__Task prompt__: Copy the following records verbatim, line for line, with nothing left out or changed.

::::::::::

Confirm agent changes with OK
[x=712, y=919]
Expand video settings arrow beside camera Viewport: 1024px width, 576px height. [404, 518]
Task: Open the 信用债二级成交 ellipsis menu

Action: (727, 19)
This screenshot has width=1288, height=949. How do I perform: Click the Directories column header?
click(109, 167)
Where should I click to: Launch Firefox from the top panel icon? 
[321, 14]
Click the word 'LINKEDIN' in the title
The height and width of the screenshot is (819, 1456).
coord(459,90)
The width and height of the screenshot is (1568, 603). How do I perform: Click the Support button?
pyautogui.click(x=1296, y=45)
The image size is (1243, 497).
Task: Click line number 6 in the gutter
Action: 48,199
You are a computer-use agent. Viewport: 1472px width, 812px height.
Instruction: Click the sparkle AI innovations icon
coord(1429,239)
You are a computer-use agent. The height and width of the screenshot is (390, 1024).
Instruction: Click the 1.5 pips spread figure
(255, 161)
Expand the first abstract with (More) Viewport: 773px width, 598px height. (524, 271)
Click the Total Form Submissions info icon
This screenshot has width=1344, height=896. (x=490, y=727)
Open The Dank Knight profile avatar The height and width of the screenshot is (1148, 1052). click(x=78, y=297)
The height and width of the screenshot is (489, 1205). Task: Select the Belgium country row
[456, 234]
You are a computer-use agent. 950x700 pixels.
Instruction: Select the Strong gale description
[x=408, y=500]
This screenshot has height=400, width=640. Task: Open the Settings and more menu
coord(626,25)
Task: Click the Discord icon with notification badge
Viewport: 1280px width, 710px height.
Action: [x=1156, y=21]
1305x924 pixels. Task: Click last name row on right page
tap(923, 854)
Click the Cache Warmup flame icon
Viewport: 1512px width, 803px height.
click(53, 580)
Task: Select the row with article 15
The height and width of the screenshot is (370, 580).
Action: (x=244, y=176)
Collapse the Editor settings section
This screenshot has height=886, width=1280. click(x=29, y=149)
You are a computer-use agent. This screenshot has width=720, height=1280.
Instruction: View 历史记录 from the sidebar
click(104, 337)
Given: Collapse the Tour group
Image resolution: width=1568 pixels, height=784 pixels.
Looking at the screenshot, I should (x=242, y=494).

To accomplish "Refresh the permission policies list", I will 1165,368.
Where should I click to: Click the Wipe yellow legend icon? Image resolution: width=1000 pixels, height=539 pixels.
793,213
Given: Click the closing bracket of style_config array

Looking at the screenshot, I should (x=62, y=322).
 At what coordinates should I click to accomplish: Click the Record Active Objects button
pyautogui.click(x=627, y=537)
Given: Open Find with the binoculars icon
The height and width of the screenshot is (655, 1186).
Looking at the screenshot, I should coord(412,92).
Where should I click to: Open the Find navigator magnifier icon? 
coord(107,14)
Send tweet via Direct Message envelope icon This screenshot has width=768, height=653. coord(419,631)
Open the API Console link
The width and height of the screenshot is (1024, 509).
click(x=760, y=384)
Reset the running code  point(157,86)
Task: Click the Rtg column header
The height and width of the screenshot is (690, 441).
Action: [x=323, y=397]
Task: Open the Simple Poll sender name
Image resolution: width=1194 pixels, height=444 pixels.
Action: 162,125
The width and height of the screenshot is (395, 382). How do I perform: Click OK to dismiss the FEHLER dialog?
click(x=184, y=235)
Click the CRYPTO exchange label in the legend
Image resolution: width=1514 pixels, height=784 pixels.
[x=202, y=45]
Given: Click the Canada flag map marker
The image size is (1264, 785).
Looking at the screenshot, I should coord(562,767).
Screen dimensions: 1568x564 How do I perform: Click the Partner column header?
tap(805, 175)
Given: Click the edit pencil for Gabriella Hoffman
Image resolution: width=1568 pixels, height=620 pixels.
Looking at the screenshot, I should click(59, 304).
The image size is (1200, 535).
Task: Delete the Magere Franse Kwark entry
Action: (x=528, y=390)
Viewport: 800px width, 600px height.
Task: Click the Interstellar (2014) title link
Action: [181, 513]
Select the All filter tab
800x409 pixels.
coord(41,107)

::::::::::

__Answer to this task__:
Confirm agent changes with OK
[x=712, y=919]
Expand video settings arrow beside camera Viewport: 1024px width, 576px height. [404, 518]
Task: Open the 信用债二级成交 ellipsis menu

Action: (727, 19)
This screenshot has width=1288, height=949. How do I perform: Click the Directories column header?
click(109, 167)
Where should I click to: Launch Firefox from the top panel icon? 
[321, 14]
Click the word 'LINKEDIN' in the title
The height and width of the screenshot is (819, 1456).
coord(459,90)
The width and height of the screenshot is (1568, 603). How do I perform: Click the Support button?
pyautogui.click(x=1296, y=45)
The image size is (1243, 497).
Task: Click line number 6 in the gutter
Action: 48,199
You are a computer-use agent. Viewport: 1472px width, 812px height.
Instruction: Click the sparkle AI innovations icon
coord(1429,239)
You are a computer-use agent. The height and width of the screenshot is (390, 1024).
Instruction: Click the 1.5 pips spread figure
(255, 161)
Expand the first abstract with (More) Viewport: 773px width, 598px height. (524, 271)
Click the Total Form Submissions info icon
This screenshot has width=1344, height=896. (x=490, y=727)
Open The Dank Knight profile avatar The height and width of the screenshot is (1148, 1052). click(x=78, y=297)
The height and width of the screenshot is (489, 1205). Task: Select the Belgium country row
[456, 234]
You are a computer-use agent. 950x700 pixels.
Instruction: Select the Strong gale description
[x=408, y=500]
This screenshot has height=400, width=640. Task: Open the Settings and more menu
coord(626,25)
Task: Click the Discord icon with notification badge
Viewport: 1280px width, 710px height.
Action: [x=1156, y=21]
1305x924 pixels. Task: Click last name row on right page
tap(923, 854)
Click the Cache Warmup flame icon
Viewport: 1512px width, 803px height.
click(53, 580)
Task: Select the row with article 15
The height and width of the screenshot is (370, 580).
Action: (x=244, y=176)
Collapse the Editor settings section
This screenshot has height=886, width=1280. click(x=29, y=149)
You are a computer-use agent. This screenshot has width=720, height=1280.
Instruction: View 历史记录 from the sidebar
click(104, 337)
Given: Collapse the Tour group
Image resolution: width=1568 pixels, height=784 pixels.
Looking at the screenshot, I should (x=242, y=494).

To accomplish "Refresh the permission policies list", I will 1165,368.
Where should I click to: Click the Wipe yellow legend icon? Image resolution: width=1000 pixels, height=539 pixels.
793,213
Given: Click the closing bracket of style_config array

Looking at the screenshot, I should (x=62, y=322).
 At what coordinates should I click to accomplish: Click the Record Active Objects button
pyautogui.click(x=627, y=537)
Given: Open Find with the binoculars icon
The height and width of the screenshot is (655, 1186).
Looking at the screenshot, I should coord(412,92).
Where should I click to: Open the Find navigator magnifier icon? 
coord(107,14)
Send tweet via Direct Message envelope icon This screenshot has width=768, height=653. coord(419,631)
Open the API Console link
The width and height of the screenshot is (1024, 509).
click(x=760, y=384)
Reset the running code  point(157,86)
Task: Click the Rtg column header
The height and width of the screenshot is (690, 441).
Action: [x=323, y=397]
Task: Open the Simple Poll sender name
Image resolution: width=1194 pixels, height=444 pixels.
Action: 162,125
The width and height of the screenshot is (395, 382). How do I perform: Click OK to dismiss the FEHLER dialog?
click(x=184, y=235)
Click the CRYPTO exchange label in the legend
Image resolution: width=1514 pixels, height=784 pixels.
[x=202, y=45]
Given: Click the Canada flag map marker
The image size is (1264, 785).
Looking at the screenshot, I should coord(562,767).
Screen dimensions: 1568x564 How do I perform: Click the Partner column header?
tap(805, 175)
Given: Click the edit pencil for Gabriella Hoffman
Image resolution: width=1568 pixels, height=620 pixels.
Looking at the screenshot, I should click(59, 304).
The image size is (1200, 535).
Task: Delete the Magere Franse Kwark entry
Action: (x=528, y=390)
Viewport: 800px width, 600px height.
Task: Click the Interstellar (2014) title link
Action: [181, 513]
Select the All filter tab
800x409 pixels.
coord(41,107)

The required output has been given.